Enabling and encouraging employees, particularly those with jobs tied in one place (e.g., assembly-line workers, cashiers, bus and truck drivers, airline pilots), to have breaks to stand up, take steps, stretch, and exercise in order to maintain concentration and vitality
Encouraging employees to stay physically active during working hours while performing ordinary work tasks. This can be realized, for example, by commonly agreeing on a practice of walking to talk to colleagues instead of sending e-mails or making telephone calls, and standing and walking during conferences.
Designating a recreational committee responsible for organising sports activities
Co-operating with sports academies by providing their physical education instructor students a possibility to gain practical experience by arranging activities and providing information for employees at the workplace
Training a part of personnel as "physio motivators" that can give advice, arrange activities, and encourage colleagues to be physically more active.

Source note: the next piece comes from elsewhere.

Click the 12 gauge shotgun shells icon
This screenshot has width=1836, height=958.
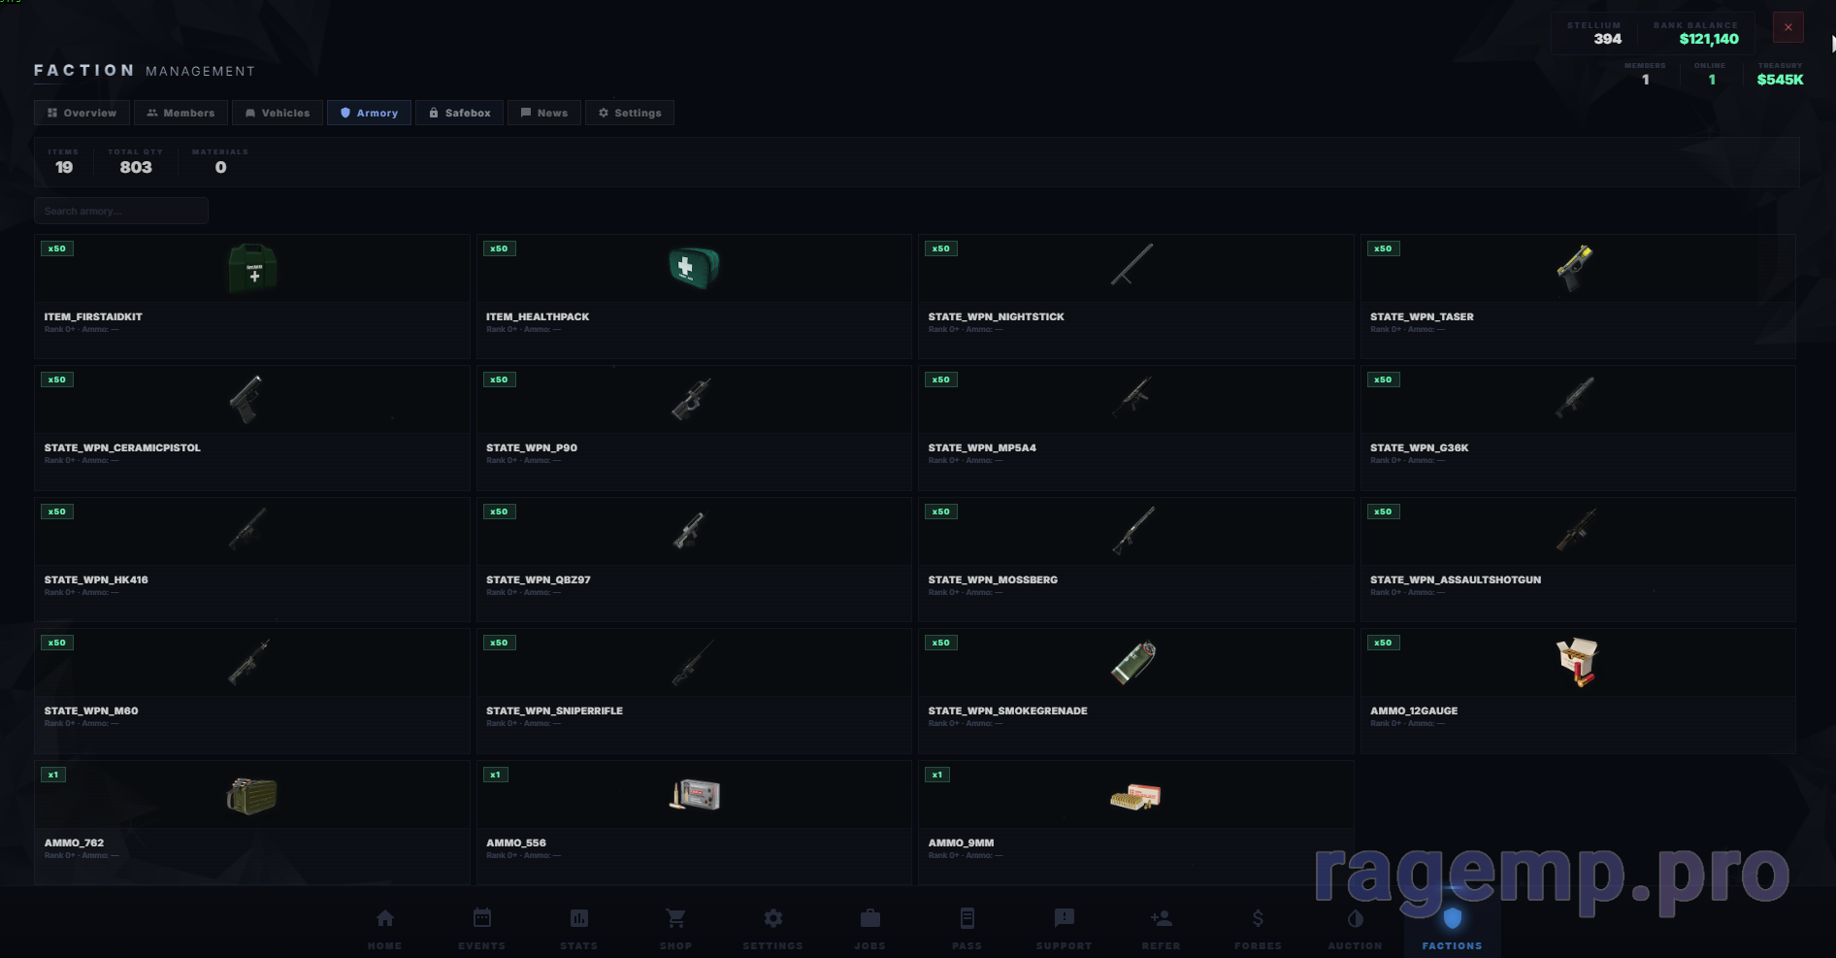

Incorporating short activity bouts into organisational routines. This can be realized, for example, by scheduling 10-minute instructed exercise breaks led by physical education instructor students or employees that have been trained as peer motivators (see the previous means).
Creating active meetings and conferences by making physical activity a social norm. At the beginning of a meeting, the chairperson can encourage everyone to stand up, walk, and take break exercise whenever they feel like it during the meeting, and follows the given recommendations him-/herself. In addition, agreeing on a practice of giving each speakers a standing ovation is an excellent way to interrupt sitting. Furthermore, this practice feels encouraging for the speaker.